ちょうど屈むように死神さんは支えてくれているから……。

「ぶら下がることもできるかな?」

「はぁ!?」

心の底から驚いたような声が聞こえて来たけれど、構わず彼の首に手をまわすとそのままぶら下がった。

しばらく無言の死神さん。

……反応を期待していたわけじゃないけど、なんだかとっても困惑されているのがわかるんだ。

手を離すと足をつけて、視線をゆっくりと外す。

「……楽しいか?」

「ちょっぴり」

「俺はどっちかと言うと、こうした方が楽しめる」

急に腰に手を回されると引き寄せられて、ビックリして瞬きをしたら、そのままボフッと死神さんのマントにくるまれた。

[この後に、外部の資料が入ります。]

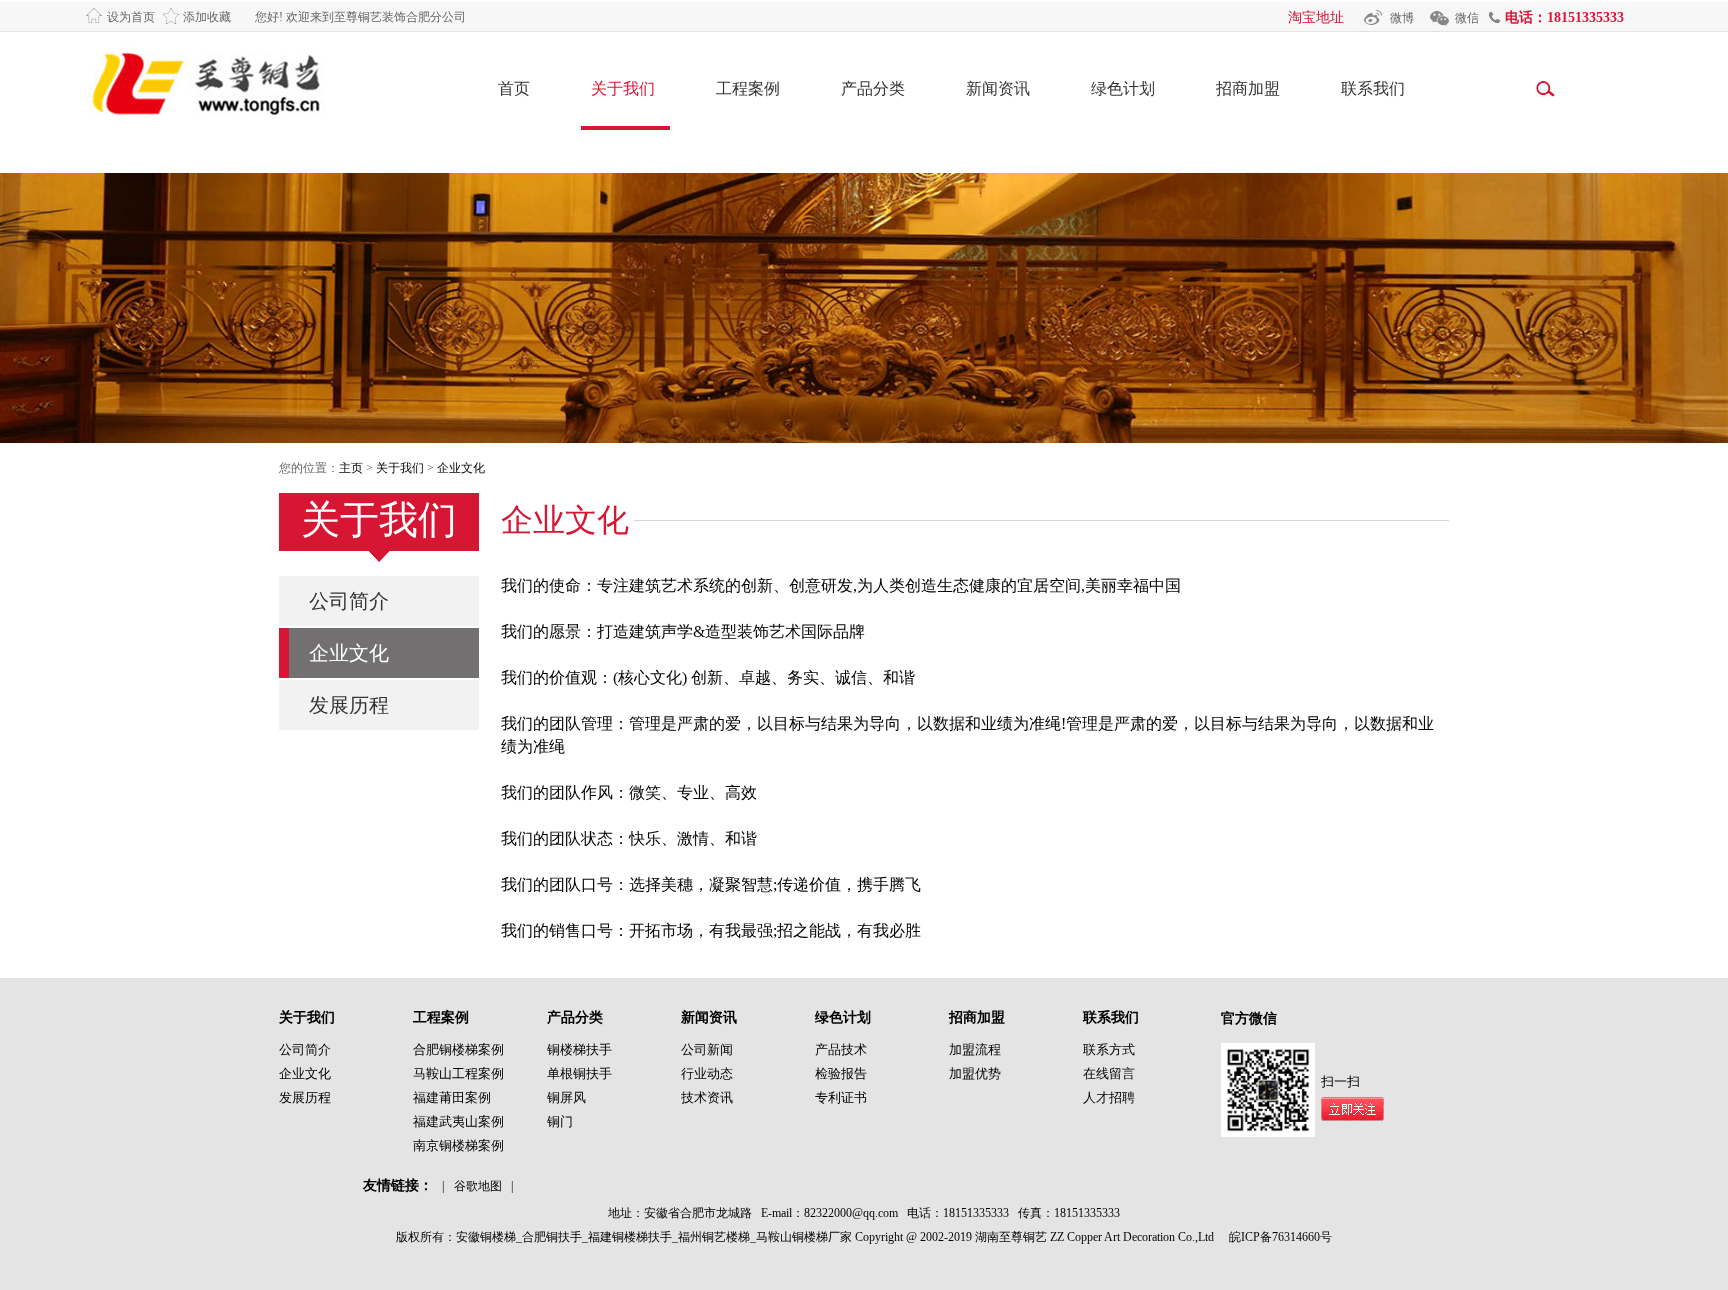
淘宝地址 (1316, 17)
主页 (351, 468)
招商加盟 (1248, 88)
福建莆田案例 (452, 1097)
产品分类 (873, 88)
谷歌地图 (478, 1186)
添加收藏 (207, 17)
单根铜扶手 (579, 1073)
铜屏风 (566, 1097)
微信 (1467, 18)
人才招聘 (1109, 1097)
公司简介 (349, 601)
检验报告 (841, 1073)
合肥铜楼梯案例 (458, 1049)
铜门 (560, 1121)
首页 (514, 88)
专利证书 (841, 1097)
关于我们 (623, 88)
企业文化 (461, 468)
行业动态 (707, 1073)
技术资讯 (707, 1097)
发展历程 (349, 705)
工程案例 (748, 88)
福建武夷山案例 (458, 1121)
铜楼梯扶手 (579, 1049)
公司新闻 (707, 1049)
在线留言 (1109, 1073)
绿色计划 (1123, 88)
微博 (1402, 18)
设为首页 (131, 17)
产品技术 (841, 1049)
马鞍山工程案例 (458, 1073)
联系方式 (1109, 1049)
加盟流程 (975, 1049)
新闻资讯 (998, 88)
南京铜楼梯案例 (458, 1145)
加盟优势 (975, 1073)
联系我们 (1373, 88)
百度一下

視界は真っ暗闇だし、これは間違いなく抱き締められているし、慌てていたらクスッと小さく笑ったような声。
微かに柑橘系の匂いが鼻孔をくすぐる。

「そういう事ばっかしてると、襲われっぞ、お前」

「……し、死神さんは、紳士だもん」

「頭悪いなお前。枷になってんのは今んところ、お前が正体不明だって事だけだよ」

それはお互い様……そう言いかけ、ますます引き寄せられて身体が密着した。

「死神さ……」

これ以上はヤバイですー!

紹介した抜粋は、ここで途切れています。